The Ministry of Environment yesterday unveiled regulations governing carbon fee collection, autonomous emission reduction and greenhouse gas reduction targets for carbon fee payers in a bid to prepare industries for carbon pricing.
Fee collection would not begin until 2026, with next year to be a preparation window for fee-paying enterprises, the ministry said.
However, fee-liable businesses would still be required to report their 2024 emissions during this grace period.
Photo: Chen Chia-yi, Taipei Times
Taiwan’s carbon fee scheme would apply to 281 electric utility companies, natural gas suppliers and manufacturers who accounted for 54 percent of the nation’s total carbon emissions per year, officials said.

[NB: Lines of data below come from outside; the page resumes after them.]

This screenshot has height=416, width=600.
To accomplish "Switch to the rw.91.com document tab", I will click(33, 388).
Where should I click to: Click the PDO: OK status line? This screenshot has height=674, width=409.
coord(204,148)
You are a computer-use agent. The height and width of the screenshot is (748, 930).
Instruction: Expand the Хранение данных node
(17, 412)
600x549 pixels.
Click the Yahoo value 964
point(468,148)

The criteria for paying carbon fees is ownership of an industrial facility that emits at least 25,000 tonnes of carbon a year, of which there are 500, they said.

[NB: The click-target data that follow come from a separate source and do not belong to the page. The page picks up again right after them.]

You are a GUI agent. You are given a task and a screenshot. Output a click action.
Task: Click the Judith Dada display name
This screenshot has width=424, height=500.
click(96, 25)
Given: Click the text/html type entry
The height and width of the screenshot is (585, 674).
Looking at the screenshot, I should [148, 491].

The data are based on a 2002 industrial survey, the officials said.
The fifth carbon fee assessment and evaluation conference is to convene on Sept. 9 to set carbon rates and formalize a timetable by the end of the year, Minister of Environment Peng Chi-ming (彭啟明) said.

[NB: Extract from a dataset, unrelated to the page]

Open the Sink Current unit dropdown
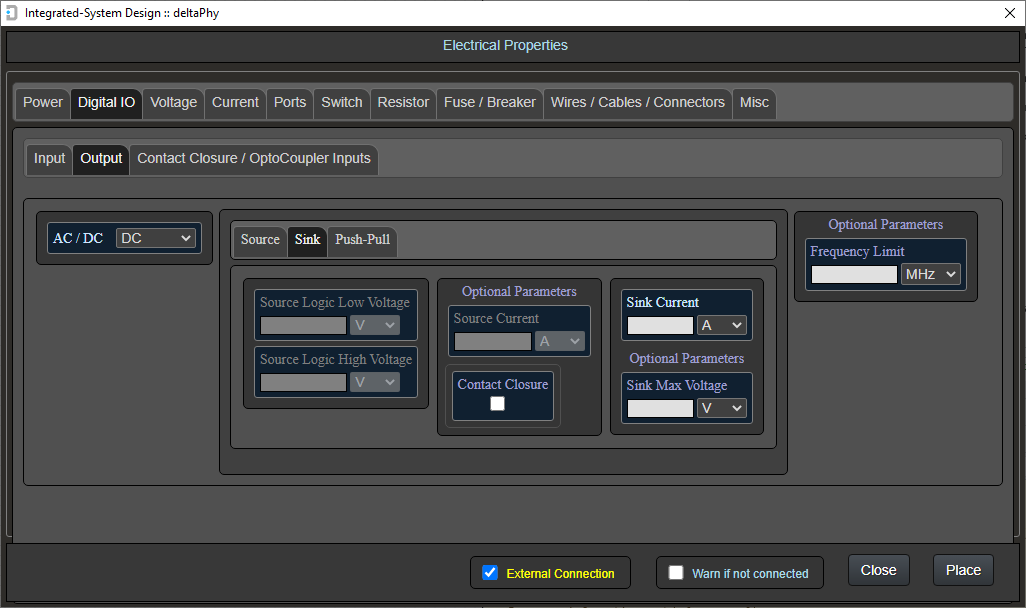tap(722, 325)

Companies are expected to submit emission reports starting in May next year and payments would commence the following year, he said.
The tentative schedule is designed to give enterprises sufficient time to set corporate emission reduction targets for 2030 and submit action plans to achieve that goal to the government, Peng said.
Climate Change Administration Director-General Tsai Ling-yi (蔡玲儀) said that 10 government-business conferences would be held to facilitate the adoption of reduction strategies and technologies.
Carbon fee payers may buy domestic carbon credits from voluntary reduction projects at a discount of one carbon credit for 1.2 tonnes of emissions capped at 10 percent of chargeable emissions, ministry officials said.
Enterprises not engaged in high-emission activities would be allowed to buy domestic or approved international carbon credits at a discount of one carbon credit for 1.3 tonnes of emission capped at 5 percent of chargeable emissions, they said.
Meanwhile, Taiwan Carbon Solution Exchange (TCX) chief executive officer Joshua Tien (田建中) said Taiwan’s domestic carbon credit exchange platform would launch on Oct. 2.
Tien told a forum on Wednesday that the TCX had been engaged in discussions with the ministry over the details of domestic carbon credit trading since related regulations came into effect on Aug. 15.
As a carbon fee scheme has yet to begin, the trading platform would mainly be for those planning to build new factories, he said.
Regulations announced in October last year require those setting up new factories of a particular scale and developers of high-rise construction projects to partly offset newly generated emissions by buying carbon credits from voluntary projects or implementing other offsetting measures.
Carbon credits generated from offsetting projects would be able to be sold on the platform first to buyers seeking to meet environment assessment requirements, such as construction and development projects, Tien said.
He said domestic carbon credits could be used to partly offset soon-to-be-collected carbon fees, adding that purchasing carbon credits would be better for corporate image than simply paying the fees.
Chargeable emissions would be calculated from the date the carbon fee rate is officially announced.